The ReInforcement of adherence via self-monitoring app orchestrating biosignals and medication of RivaroXaban in patients with atrial fibrillation and co-morbidities: a study protocol for a randomized controlled trial (RIVOX-AF)

Abstract

Background:

Because of the short half-life of non-vitamin K antagonist oral anticoagulants (NOACs), consistent drug adherence is crucial to maintain the effect of anticoagulants for stroke prevention in atrial fibrillation (AF). Considering the low adherence to NOACs in practice, we developed a mobile health platform that provides an alert for drug intake, visual confirmation of drug administration, and a list of medication intake history. This study aims to evaluate whether this smartphone app-based intervention will increase drug adherence compared with usual care in patients with AF requiring NOACs in a large population.

Methods:

This prospective, randomized, open-label, multicenter trial (RIVOX-AF study) will include a total of 1,042 patients (521 patients in the intervention group and 521 patients in the control group) from 13 tertiary hospitals in South Korea. Patients with AF aged ≥19 years with one or more comorbidities, including heart failure, myocardial infarction, stable angina, hypertension, or diabetes mellitus, will be included in this study. Participants will be randomly assigned to either the intervention group (MEDI-app) or the conventional treatment group in a 1:1 ratio using a web-based randomization service.
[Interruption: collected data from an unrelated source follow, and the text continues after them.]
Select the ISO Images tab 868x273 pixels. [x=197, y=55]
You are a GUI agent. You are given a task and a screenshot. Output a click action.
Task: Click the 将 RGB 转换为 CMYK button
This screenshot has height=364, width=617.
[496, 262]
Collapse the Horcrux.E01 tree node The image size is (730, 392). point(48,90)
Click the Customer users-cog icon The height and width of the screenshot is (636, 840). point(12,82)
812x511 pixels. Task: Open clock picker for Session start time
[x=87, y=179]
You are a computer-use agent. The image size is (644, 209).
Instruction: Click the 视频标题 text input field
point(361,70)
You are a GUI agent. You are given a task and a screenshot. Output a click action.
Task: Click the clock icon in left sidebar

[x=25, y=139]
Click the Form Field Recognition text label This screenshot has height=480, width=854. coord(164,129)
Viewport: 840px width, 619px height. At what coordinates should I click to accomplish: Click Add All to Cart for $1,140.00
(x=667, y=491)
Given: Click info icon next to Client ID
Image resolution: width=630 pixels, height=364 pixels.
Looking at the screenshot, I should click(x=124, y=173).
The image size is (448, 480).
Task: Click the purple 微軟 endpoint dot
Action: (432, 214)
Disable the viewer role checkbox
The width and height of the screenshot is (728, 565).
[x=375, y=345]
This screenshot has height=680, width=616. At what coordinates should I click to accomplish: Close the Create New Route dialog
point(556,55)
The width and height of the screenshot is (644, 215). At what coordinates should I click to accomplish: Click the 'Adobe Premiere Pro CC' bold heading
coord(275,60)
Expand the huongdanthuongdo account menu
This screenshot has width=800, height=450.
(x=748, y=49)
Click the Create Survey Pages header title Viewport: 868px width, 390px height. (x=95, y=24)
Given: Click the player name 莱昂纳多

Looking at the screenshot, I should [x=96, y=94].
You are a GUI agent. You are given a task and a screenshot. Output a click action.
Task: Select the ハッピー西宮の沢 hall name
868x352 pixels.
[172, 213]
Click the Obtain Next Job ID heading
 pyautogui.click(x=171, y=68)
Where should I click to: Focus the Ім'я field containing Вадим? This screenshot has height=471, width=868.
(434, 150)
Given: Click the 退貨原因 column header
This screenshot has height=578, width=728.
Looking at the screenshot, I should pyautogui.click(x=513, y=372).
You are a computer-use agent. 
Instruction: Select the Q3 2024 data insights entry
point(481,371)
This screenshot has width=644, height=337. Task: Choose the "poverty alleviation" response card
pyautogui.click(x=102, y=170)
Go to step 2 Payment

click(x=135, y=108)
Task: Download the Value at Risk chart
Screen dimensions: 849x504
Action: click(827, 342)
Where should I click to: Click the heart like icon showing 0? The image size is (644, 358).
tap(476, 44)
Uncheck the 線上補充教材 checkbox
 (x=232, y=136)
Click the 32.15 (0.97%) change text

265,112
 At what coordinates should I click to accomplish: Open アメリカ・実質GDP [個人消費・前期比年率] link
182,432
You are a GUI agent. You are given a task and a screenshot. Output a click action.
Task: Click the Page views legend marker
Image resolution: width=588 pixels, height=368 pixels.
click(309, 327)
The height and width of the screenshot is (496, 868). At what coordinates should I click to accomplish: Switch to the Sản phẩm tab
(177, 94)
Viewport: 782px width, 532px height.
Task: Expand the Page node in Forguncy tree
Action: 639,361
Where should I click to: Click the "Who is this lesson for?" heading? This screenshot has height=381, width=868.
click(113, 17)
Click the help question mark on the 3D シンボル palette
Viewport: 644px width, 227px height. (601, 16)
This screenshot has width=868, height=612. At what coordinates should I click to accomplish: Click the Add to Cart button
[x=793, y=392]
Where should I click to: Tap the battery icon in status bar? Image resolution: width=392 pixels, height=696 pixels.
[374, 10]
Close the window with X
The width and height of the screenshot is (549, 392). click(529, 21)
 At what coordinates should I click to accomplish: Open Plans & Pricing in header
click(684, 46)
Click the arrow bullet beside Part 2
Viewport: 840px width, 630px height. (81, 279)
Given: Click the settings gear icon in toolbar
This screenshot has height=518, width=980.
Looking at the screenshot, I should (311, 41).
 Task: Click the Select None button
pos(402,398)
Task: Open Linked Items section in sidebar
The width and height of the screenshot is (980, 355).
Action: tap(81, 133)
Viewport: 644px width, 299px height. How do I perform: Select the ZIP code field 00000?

The intervention group will use a smartphone app that includes an alarm for drug intake, visual confirmation of drug administration through a camera check, and presentation of a list of medication intake history. The primary endpoint is adherence to rivaroxaban by pill count measurements at 12 and 24 weeks. The key secondary endpoints are clinical composite endpoints, including systemic embolic events, stroke, major bleeding requiring transfusion or hospitalization, or death during the 24 weeks of follow-up.

Discussion:

This randomized controlled trial will investigate the feasibility and efficacy of smartphone apps and mobile health platforms in improving adherence to NOACs.

Trial registration:

The study design has been registered in ClinicalTrial.gov (NCT05557123).

Introduction

For the management of patients with atrial fibrillation (AF), stroke prevention with oral anticoagulants is central to guideline-recommended management (1–3). Previous large randomized controlled trials for AF have demonstrated improved safety and comparable effectiveness of non-vitamin K antagonist oral anticoagulants (NOACs) compared with warfarin (4–8). Also, in contrast to warfarin, NOACs have minimal drug or food interactions and predictable effectiveness with fixed dosing without the need for laboratory monitoring. Because of these benefits, NOAC use is expanding globally (9, 10), and the current guidelines favor NOACs over warfarin for stroke prevention in AF (1, 2).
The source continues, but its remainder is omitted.